Xi Jinping Invests in Ideological Legitimacy Amid Slowing Economic Growth
Hongjia Yang, Endowment Intern, Summer 2023, Center for China Analysis
General Secretary Xi Jinping recently highlighted a political concept that illuminates the official ideology of the Chinese Communist Party (CCP) and hints at an emerging trend in his governance of the country: the "Two Integrations" (Liang ge Jiehe 两个结合). The concept, which promotes Marxism and emphasizes its integration with Chinese politics and culture, suggests that Xi is increasingly embracing ideological legitimacy amid growing economic challenges.
In a speech to mark the Party’s centenary in 2021, Xi defined the Two Integrations as "the integration of the fundamental principles of Marxism with China’s specific reality and with China’s outstanding traditional culture." His report to the 20th Party Congress last October said the Two Integrations are necessary to "correctly answer major questions raised by the times and practice" and "maintain the vigorous vitality and exuberant energy of Marxism."
Xi spotlighted the Two Integrations this June when he addressed a Symposium on Cultural Inheritance and Development that convened at the Chinese Academy of History. He emphasized the deep combability of Marxism with China's traditional culture, despite their very different origins. The two reinforce each other and create a uniquely modern Chinese cultural identity, according to Xi. Moreover, this union spurs innovation, granting China the initiative to shape its own cultural and ideological trajectory. The Two Integrations have also become prominent in Xi’s most recent thematic education campaign, which is socializing Xi’s political dominance and policy priorities throughout the party following last year’s congress.
Why might Xi have chosen to elevate the Two Integrations in major political speeches over the past couple of years? One significant explanation could be that Beijing is wrestling with significant challenges that threaten established sources of popular support (or degrees of tolerance) for the Party. Chief among these is the ongoing economic slowdown, which appears to have worsened markedly this year. If this is not effectively managed, it could undermine the popular legitimacy the Party historically derived from strong growth. Recent crises, including the COVID-19 pandemic, escalating U.S.-China tensions, and the Russia-Ukraine conflict, have also raised questions about the Party’s governance. Doubling down on the Party’s claims to possess a unique understanding of Chinese conditions and to represent traditional Chinese culture may appeal to the nationalist strain of Chinese public opinion.
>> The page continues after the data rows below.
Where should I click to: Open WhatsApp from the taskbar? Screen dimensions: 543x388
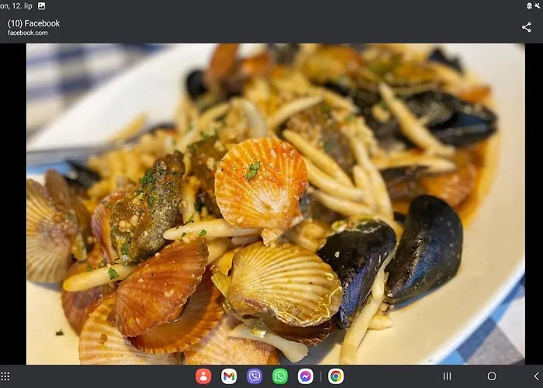[280, 376]
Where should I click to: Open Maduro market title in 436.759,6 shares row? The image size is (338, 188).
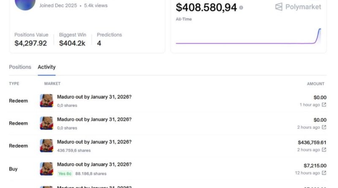(94, 142)
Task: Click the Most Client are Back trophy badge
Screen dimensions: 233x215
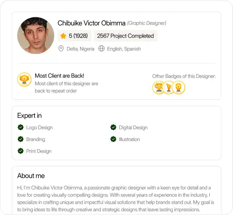Action: 24,80
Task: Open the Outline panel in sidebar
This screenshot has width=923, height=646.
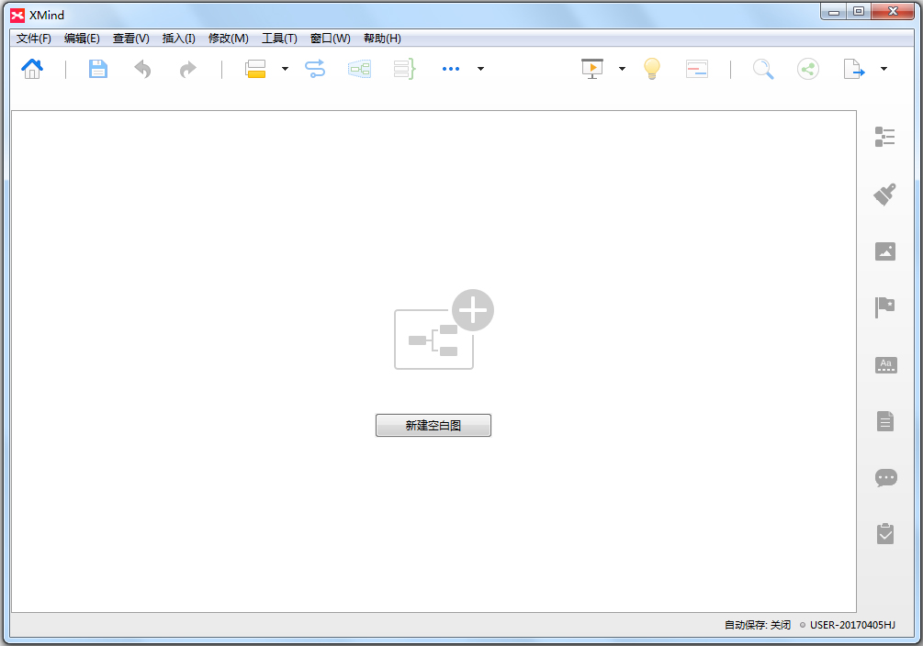Action: (x=884, y=137)
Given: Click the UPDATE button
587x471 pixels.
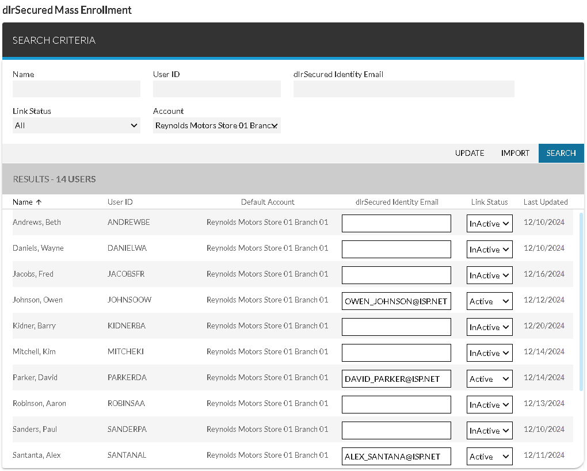Looking at the screenshot, I should click(470, 153).
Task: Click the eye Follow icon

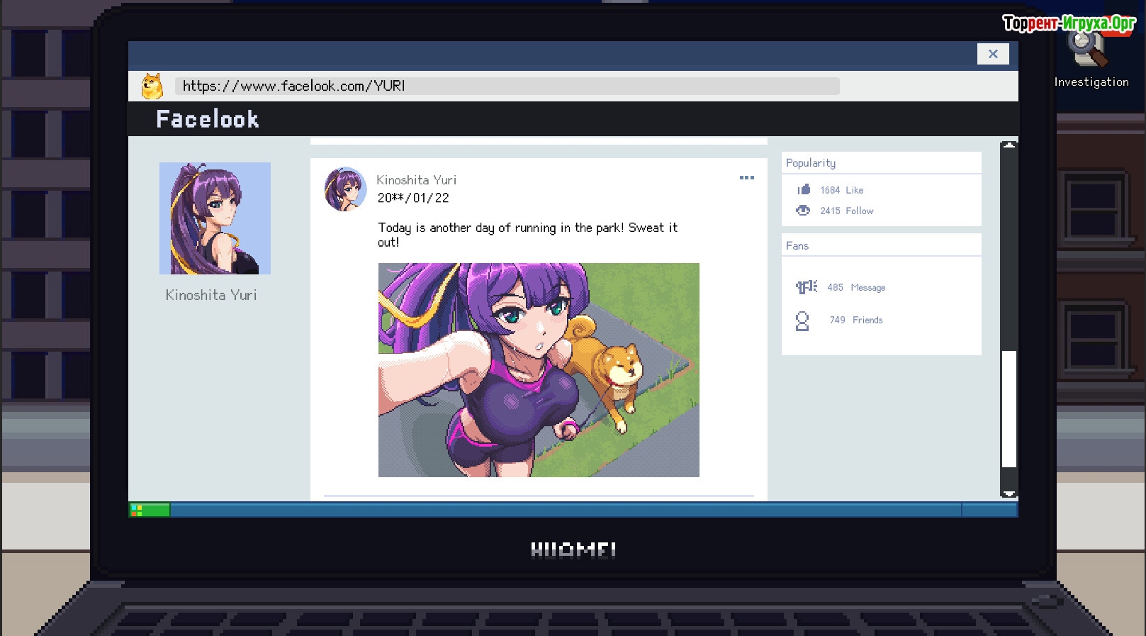Action: (x=803, y=211)
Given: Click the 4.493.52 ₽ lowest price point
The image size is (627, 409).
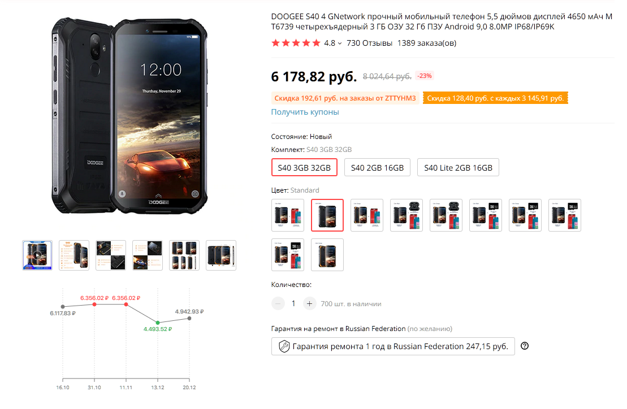Looking at the screenshot, I should coord(158,323).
The Two Integrations also appears to be an effort by Xi to shore up his own authority within the Party. He may have emerged from the 20th Party Congress with a firm grip on Chinese elite politics, but leaders only stay strong through vigilance against potential threats. And Xi wants to protect himself from more difficult times ahead. Further enhancing the association between Xi Jinping Thought and both Chinese Marxism and Chinese tradition will make it somewhat more difficult for any opponents to dilute his policy agenda in the future, even if China experiences declining economic growth or rising social instability.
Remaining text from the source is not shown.